No one plans to be in an accident, but there are some things you can do to be ready in case of one. One thing you can do is “ICE” your phone. “ICE” stands for “In Case of Emergency”, and emergency responders will look in your phone under “ICE” for emergency contact names and numbers. Another thing to do is know where your insurance information and vehicle registration cards are. That’ll save rummaging through your car in the confusion of an accident scene. You should also have a copy of the Accident Information Form that’s part of this section, and something to write with. A few flares, cones, or reflective triangles are a good idea too.

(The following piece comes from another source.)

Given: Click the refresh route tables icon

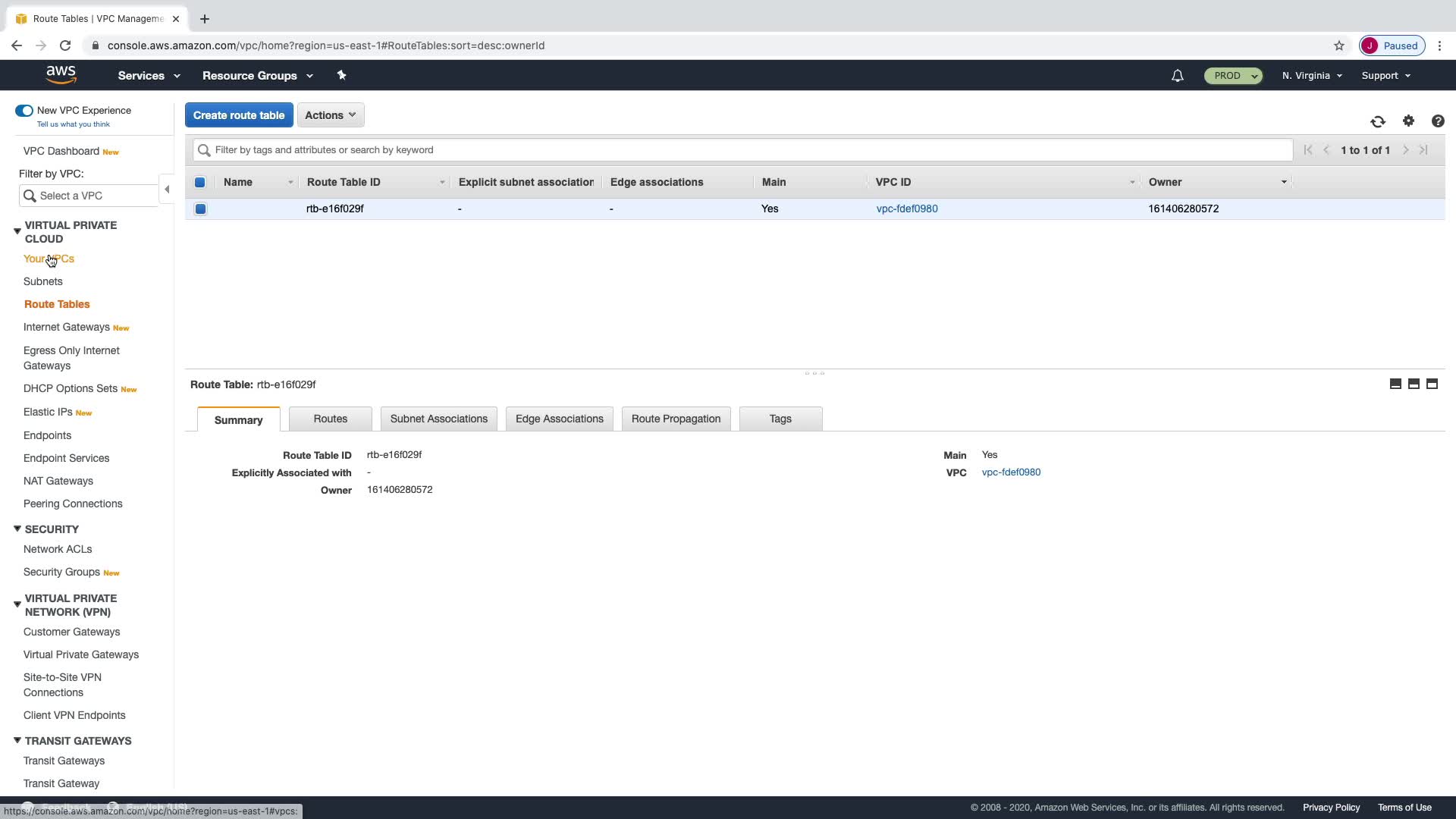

If it’s just a minor fender-bender with no injuries or major damage to the cars, move them out of traffic. Exchange information with the other driver using your Accident Information Form. Use your flares, cones, or reflective triangles to alert traffic to your situation. Make sure to place the first of these far enough from the scene that drivers have time to react. Many times police will not be involved in a fender-bender if there are no injuries, but you should still file an accident report. Virginia’s DMV website has a downloadable form, FR200, which is a “Voluntary Report of a Crash” that you can fill out and file.
In a more serious crash, tend to anyone injured in the accident to the extent of your abilities. If something’s on fire, put it out if you can safely do so. Call the police, and other emergency responders if need be. Check to be sure all vehicles involved have the keys turned off.
In addition to the information on your Accident Information Form, jot down any other information that you think might be important. Take pictures and record the positions of the vehicles and any information relating to cross-streets, mile markers, and anything else you can think of that might be useful. Be prepared to answer any questions the police have for you. Don’t tell them or the other driver or drivers that the accident was your fault.
Contact your insurance company as soon as it’s practical. Give them copies of all the information that you’ve gathered. Keep in mind that choosing a body shop that you like is your right. Almost all insurance companies have shops that give them a discount and work with them to cut costs by using cheaper or used parts, in return for the insurance company “steering” work their way. These are called “DRP” shops, and it’s possible to perceive such a relationship as a conflict of interest. If the insurance company is the shop’s customer, the vehicle owner isn’t, and who’s looking out for him? “Steering” is illegal, so pick a shop that you’re comfortable with.